Avoid building dlls twice due to signing postAction

[michaelDCurran]

Link to issue number:

Fixes #20033

Summary of the issue:

Signing of dlls and executables during NVDA build was implemented in SCons as post actions, as in once the dll or exe target was fully created, then a separate post-action for signing was run. The problems with this approach are:

• when building with multiple processor cores, further actions that depend on a dll (such as packaging, might start running before the dll or exe is actually signed, as SCons thinks the source already exists.
• When building as separate steps (E.g. source, then launcher) it is possible in environments such as Github actions, that the second running of SCons may think that some DLLs or EXEs are outdated because the signing postAction changed them, so therefore they are re-build and re-signed. This is especially problematic as collecting of these dls and exes for debug symbols may have archived the copies from the first build, rather than the second. (See #22033).
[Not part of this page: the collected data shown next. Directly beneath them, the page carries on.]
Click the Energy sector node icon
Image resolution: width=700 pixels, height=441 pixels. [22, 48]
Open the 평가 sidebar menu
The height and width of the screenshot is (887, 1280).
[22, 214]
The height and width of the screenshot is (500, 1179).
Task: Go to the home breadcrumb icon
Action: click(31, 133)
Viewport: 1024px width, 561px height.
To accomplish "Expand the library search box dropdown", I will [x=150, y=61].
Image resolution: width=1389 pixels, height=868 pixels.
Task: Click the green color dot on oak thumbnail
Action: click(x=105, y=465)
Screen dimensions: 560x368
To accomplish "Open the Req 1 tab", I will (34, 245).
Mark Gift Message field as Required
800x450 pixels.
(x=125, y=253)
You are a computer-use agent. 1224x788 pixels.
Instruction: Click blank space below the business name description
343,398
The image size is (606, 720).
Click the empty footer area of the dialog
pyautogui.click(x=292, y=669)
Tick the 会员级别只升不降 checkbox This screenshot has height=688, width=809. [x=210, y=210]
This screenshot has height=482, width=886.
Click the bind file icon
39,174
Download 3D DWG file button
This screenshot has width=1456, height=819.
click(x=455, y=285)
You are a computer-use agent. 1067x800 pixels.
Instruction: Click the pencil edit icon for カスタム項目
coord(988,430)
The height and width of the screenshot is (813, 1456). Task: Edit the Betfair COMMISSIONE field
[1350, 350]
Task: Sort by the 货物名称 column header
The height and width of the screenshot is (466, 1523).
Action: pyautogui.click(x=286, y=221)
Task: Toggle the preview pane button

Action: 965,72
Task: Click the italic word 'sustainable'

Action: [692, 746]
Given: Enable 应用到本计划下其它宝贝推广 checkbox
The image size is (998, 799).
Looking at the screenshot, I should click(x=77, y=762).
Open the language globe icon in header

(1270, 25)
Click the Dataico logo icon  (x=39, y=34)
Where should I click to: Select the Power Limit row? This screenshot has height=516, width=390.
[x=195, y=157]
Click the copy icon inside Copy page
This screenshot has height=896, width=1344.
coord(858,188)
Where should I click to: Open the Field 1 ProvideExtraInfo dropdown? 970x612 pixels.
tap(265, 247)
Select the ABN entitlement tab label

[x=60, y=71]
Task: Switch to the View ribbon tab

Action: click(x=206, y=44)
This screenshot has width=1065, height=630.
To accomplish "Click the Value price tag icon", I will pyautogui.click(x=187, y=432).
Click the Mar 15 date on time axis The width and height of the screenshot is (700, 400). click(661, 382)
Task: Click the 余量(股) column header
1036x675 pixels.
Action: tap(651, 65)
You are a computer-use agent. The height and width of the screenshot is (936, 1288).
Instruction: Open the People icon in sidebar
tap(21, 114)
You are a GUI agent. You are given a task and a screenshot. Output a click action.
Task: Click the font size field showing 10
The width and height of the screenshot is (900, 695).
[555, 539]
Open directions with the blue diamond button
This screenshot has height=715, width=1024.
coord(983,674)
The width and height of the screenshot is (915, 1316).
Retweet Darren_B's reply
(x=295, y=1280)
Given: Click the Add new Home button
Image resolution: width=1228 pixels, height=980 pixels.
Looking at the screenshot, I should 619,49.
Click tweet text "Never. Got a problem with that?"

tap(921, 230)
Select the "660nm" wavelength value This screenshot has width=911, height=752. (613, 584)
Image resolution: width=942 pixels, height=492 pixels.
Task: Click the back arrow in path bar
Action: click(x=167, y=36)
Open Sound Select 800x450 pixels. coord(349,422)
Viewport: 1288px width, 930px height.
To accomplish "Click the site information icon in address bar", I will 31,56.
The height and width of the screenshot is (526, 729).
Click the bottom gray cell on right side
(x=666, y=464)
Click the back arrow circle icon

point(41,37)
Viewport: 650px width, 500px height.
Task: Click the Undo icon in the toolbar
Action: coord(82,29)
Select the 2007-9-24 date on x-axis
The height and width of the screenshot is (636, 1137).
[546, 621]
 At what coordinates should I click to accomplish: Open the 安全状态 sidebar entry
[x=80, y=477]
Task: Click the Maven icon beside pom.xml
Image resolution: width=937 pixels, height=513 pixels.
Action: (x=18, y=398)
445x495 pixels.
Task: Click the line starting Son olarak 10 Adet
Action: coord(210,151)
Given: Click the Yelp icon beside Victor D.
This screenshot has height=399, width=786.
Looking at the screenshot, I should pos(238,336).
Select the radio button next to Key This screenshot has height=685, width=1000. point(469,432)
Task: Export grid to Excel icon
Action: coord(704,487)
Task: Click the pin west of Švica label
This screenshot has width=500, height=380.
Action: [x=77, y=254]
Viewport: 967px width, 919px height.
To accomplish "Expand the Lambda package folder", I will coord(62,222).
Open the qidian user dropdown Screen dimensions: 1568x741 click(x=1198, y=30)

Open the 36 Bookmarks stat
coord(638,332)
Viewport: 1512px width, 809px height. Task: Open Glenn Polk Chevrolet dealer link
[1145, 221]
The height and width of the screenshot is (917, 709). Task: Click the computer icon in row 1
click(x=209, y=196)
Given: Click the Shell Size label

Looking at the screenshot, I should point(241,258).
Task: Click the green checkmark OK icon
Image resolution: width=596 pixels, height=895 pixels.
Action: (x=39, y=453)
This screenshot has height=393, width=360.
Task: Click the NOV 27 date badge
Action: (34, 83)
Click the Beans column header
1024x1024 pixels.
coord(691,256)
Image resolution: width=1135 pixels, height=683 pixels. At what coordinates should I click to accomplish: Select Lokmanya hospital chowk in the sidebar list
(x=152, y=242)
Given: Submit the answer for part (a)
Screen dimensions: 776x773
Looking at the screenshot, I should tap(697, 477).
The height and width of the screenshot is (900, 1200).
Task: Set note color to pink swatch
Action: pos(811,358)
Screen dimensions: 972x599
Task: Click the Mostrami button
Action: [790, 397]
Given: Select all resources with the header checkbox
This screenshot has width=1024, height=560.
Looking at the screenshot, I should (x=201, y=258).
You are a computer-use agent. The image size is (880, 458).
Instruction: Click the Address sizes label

Description of user facing changes:

Description of developer facing changes:

Description of development approach:

• Rather than using AddPostAction to sign files, make a new copyAndSign builder that copies a source file to the target, and then signs the target all in the same action, thus Scons treats the target as complete once signed.
• Replace any usage of env.AddPostAction and then env.Install with env.copyAndSign.
• When building the launcher and uninstaller, optionally add the signing step as one of the actions, rather than running a post action later.
• Github CI again tells Scons to build with all cores. This should be safe enough now.

Testing strategy:

• Build locally with and without signing info. Ensure builds succeeed. For a build with signing info, ensure each of the dlls and exes are really signed.
• Make a try build and verify that dlls and exes are correctly signed.
• Check try build log Create Launcher job to ensure that dlls are no longer copied and signed.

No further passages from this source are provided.